2. Take advantage of collaboration tools
Don’t just plan when to connect. Think about how you want to engage, and what tools will help you make the most of your time together. While a conference call may be useful for team announcements and updates, it’s not a great place to inspire innovation. That kind of interaction requires more natural give and take between individuals and the group.
Fortunately, there are lots of cheap/free virtual tools to help you make that happen. Some of our favorites include:
- Slack -- This popular virtual messaging hub is an excellent way to tie teams together. It gives teams a way to have ongoing conversations that are dedicated to specific projects and workflows. It’s a way to talk all day long without the formality of a meeting or phone call.

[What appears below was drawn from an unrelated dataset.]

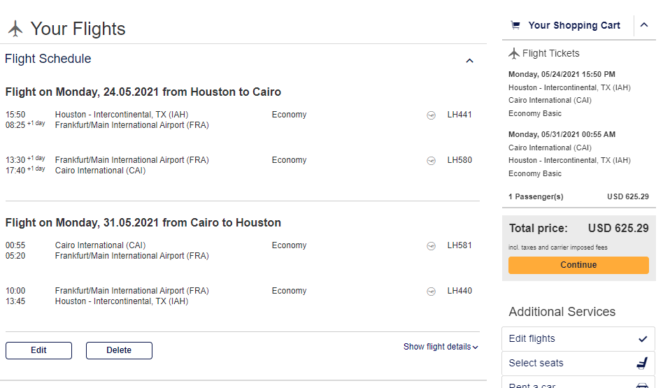Viewport: 670px width, 388px height.
Task: Click the airplane icon beside Your Flights
Action: [x=15, y=29]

- Stormboard -- This shared virtual whiteboard let’s remote teams draw ideas and post sticky notes that can each be turned into their own collaboration environment. It’s a great tool for brainstorming and iterating new ideas.
- Asana -- This popular project management tool lets you create to-do lists, map project tasks, and set reminders and alerts to keep projects on track. The company also offers lots of tips to maximize its value, like using the project progress tab to capture status updates and the API tool to include links to relevant information in custom fields.

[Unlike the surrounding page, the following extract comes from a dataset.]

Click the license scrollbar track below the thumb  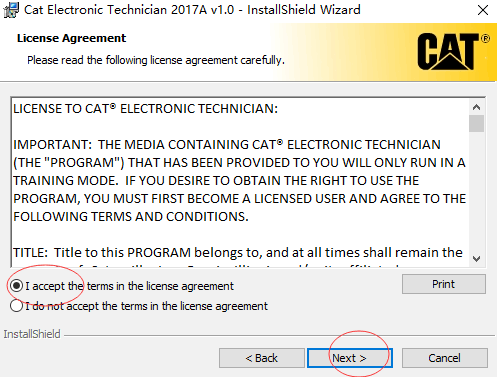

3. Be clear about what you need
When you are working in isolation you lose the chance to ask a quick follow-up question, wave for help, or follow visual cues about what your teammates need. So, you have to be more specific with your asks when getting your work done.

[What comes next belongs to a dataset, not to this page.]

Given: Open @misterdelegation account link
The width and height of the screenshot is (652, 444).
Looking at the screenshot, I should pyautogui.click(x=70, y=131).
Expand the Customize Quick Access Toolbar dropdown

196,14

If you need an immediate response, or ‘feedback sometime today’, make that part of the message. Similarly, make sure to let people know if an update doesn’t require a response so you don’t trigger an avalanche of “thanks for the update!” emails.
Make sure to put a clear call to action in your messages so teammates know how to respond, and everyone saves time by avoiding duplicate work or confusion. The more concisely you communicate about your needs, the more productive the entire team will be.
4. Schedule time for fun
The loss of face-time often means most of your non-teamwork interactions are also gone. This can have a negative impact on morale. But there are lots of ways to recreate those personal interactions online. Plan a virtual game night, schedule Zoom coffee meetings, or binge-watch a Netflix show together while messaging the group. These casual interactions aren’t just meant to kill time. They improve team cohesion and comradery, which is important to their success. One study found that when teams perceive themselves to be friends rather than just acquaintances, they perform better on decision-making and motor tasks because of a greater degree of group commitment and cooperation.
Start good remote work habits today
Someday this crisis will end and while many will return to an office, working from home won’t go away entirely. Some people will discover they love to work remotely and many companies will likely oblige them. So, learning how to stay connected remotely will make you more agile and productive today, and help you adapt to whatever form your workplace takes in the future.